Another problem that occurred occasionally was a lockout switch that wouldn’t let you put it in gear if it stuck.
This acted up twice, and the stuck switch could be fiddled free with your toe.
But the second time was when we arrived for Amtrak’s Auto-Train. I was afraid the stuck switch wouldn’t allow Amtrak employees to load our Astrovan.
(“Auto-train” is a railroad-train to Florida where you take your car along; in this case our Astrovan.)
So over the years, three switches.
They were a cheap design, bound to eventually fail. My grandmother wouldn’t have been pleased.
Our Astrovan became ungainly, and started falling apart.
So I turned it in for a new 2005 Toyota All-Wheel-Drive Sienna minivan, not bad, and much better than our Astrovan, which always seemed cheap.
So for the moment we are Chevy-less.
Dinah is in the background.
But I went to a Chevy dealer not too long ago to look at a new Chevy Equinox.
Our 2003 Honda CR-V is getting on in years.
The salesman was a viper, he wouldn’t let us out of the dealership without selling us a car.

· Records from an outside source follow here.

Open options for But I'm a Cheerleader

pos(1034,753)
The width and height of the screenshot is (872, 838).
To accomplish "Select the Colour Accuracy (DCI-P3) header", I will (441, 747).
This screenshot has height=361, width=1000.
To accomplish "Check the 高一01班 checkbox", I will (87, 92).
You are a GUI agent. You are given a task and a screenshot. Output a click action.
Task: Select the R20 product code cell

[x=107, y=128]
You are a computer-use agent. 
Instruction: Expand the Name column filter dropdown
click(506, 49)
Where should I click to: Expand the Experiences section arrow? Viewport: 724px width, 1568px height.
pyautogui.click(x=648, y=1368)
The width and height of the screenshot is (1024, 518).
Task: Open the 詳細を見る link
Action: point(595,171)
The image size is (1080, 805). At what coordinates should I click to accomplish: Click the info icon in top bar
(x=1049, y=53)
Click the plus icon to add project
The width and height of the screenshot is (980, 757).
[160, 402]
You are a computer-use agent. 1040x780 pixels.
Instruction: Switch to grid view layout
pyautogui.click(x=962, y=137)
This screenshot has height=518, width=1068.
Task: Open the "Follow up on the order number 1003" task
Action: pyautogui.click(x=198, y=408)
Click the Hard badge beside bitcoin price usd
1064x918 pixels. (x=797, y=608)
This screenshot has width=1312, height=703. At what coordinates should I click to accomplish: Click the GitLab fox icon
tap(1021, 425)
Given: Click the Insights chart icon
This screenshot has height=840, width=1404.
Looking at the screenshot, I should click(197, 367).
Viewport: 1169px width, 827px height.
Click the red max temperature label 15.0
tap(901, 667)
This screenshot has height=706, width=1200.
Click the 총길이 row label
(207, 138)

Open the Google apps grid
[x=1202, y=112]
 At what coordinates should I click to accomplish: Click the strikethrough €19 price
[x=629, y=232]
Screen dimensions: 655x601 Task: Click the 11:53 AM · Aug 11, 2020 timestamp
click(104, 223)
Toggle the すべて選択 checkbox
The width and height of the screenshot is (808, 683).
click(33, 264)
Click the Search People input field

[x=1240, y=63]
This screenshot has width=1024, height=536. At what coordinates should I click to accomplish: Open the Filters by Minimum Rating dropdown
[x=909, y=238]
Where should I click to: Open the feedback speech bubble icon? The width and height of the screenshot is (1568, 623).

But the folding rear-seats were not dog-friendly. (They aren’t in our CR-V either.)
I had to be unsociable.
You are a viper, I become a viper!
We walked out.

Despite that, Chevrolet has made 100 years.
And I’m still a Chevy-man. I wish I could buy a Chevrolet!

• “Carb” equals carburetor.
• “Tranny” equals transmission.
• My wife is “automotively challenged.” She has difficulty driving.